This time of year, when we by agreement begin a New Year and leave the old behind, we hear rather a very (very) lot about fresh starts and clean slates.
The house I grew up in was filled with antiques, most were passed down through the family on one side or the other, a few appealed to my parent’s sense of whimsy and were purchased. The whole concept completely eluded me as a child. Bubbling veneer and chipped enamel kitchen scales just seemed old ,depressing and not the least bit charming. I resolved to do things so much differently, so much better when I , at last, reached adulthood myself. My home would be filled with things that were new and bright and clean of line.
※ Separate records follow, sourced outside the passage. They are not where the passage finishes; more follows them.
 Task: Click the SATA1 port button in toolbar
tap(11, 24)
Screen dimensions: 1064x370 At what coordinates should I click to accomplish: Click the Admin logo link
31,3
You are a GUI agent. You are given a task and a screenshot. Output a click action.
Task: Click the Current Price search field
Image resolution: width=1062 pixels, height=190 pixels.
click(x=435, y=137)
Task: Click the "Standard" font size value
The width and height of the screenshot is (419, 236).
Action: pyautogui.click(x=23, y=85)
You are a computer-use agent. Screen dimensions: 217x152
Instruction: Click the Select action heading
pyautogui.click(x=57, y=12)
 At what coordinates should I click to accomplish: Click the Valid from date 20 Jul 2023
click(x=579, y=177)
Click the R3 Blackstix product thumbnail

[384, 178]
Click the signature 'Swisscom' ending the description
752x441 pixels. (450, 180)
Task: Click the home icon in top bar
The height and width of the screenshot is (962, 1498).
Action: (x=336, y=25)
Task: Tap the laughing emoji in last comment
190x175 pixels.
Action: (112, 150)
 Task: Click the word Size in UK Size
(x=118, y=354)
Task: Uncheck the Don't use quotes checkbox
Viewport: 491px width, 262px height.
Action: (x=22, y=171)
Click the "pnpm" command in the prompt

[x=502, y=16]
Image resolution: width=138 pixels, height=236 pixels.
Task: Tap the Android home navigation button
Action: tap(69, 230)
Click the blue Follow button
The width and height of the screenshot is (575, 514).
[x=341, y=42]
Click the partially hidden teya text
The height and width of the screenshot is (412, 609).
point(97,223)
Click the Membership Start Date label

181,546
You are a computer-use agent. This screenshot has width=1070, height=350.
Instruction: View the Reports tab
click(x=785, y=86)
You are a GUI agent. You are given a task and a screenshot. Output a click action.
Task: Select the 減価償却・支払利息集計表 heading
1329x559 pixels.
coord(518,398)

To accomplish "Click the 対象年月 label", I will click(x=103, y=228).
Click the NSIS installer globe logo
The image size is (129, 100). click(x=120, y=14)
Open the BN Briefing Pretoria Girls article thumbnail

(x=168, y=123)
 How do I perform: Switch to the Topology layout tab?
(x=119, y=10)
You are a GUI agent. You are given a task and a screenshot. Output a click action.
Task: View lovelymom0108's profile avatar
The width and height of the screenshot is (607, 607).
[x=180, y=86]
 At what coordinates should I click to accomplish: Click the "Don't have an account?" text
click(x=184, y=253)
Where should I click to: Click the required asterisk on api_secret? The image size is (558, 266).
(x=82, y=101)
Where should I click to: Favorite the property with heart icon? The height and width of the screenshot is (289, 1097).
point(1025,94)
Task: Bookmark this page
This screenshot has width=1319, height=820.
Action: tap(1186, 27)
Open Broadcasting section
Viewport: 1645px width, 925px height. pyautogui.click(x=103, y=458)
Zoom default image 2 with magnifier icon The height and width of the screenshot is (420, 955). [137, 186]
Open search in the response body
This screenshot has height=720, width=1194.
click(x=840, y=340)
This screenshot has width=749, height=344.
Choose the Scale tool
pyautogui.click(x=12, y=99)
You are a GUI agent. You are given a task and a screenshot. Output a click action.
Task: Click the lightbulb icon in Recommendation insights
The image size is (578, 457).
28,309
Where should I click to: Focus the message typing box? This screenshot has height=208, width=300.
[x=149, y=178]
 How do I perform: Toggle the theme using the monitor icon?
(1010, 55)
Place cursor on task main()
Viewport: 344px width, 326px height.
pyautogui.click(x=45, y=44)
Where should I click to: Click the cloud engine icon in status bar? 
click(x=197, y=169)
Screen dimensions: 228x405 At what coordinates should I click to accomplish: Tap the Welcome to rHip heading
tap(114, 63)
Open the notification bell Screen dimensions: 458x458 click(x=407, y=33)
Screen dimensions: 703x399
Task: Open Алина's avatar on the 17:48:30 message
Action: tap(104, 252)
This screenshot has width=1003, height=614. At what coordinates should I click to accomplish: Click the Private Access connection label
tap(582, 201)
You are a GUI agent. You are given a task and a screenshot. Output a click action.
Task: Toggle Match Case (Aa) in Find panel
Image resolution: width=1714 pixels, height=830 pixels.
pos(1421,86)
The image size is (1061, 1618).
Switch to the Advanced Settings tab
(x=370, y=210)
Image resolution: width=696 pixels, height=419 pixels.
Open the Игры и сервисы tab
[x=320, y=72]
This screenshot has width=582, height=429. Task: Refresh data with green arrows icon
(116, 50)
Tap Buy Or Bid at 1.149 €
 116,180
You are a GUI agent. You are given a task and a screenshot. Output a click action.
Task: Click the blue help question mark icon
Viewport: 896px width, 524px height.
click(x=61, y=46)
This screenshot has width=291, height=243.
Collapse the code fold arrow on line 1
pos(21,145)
Among the many objects I found to be ungainly,unnecessary and worn was a child’s schoolroom slate; bound with fabric once red , by then a dusty pink, and hinged with leather so that the two pieces of slate could open and close like a book. This item both fascinated and repelled me. Fascinated because it was one of the few antiques (along with a doll and a desk) that I could actually use and repelled because it could never be wiped fully clean. Over the years it had been scratched and over the years it had been written on with instruments more permanent and less forgiving than chalk. Anything I could write or draw on the four sides of this little slate book was always only in the foreground of some earlier child’s pentimento. Cleaning and polishing were for naught…what was there was there.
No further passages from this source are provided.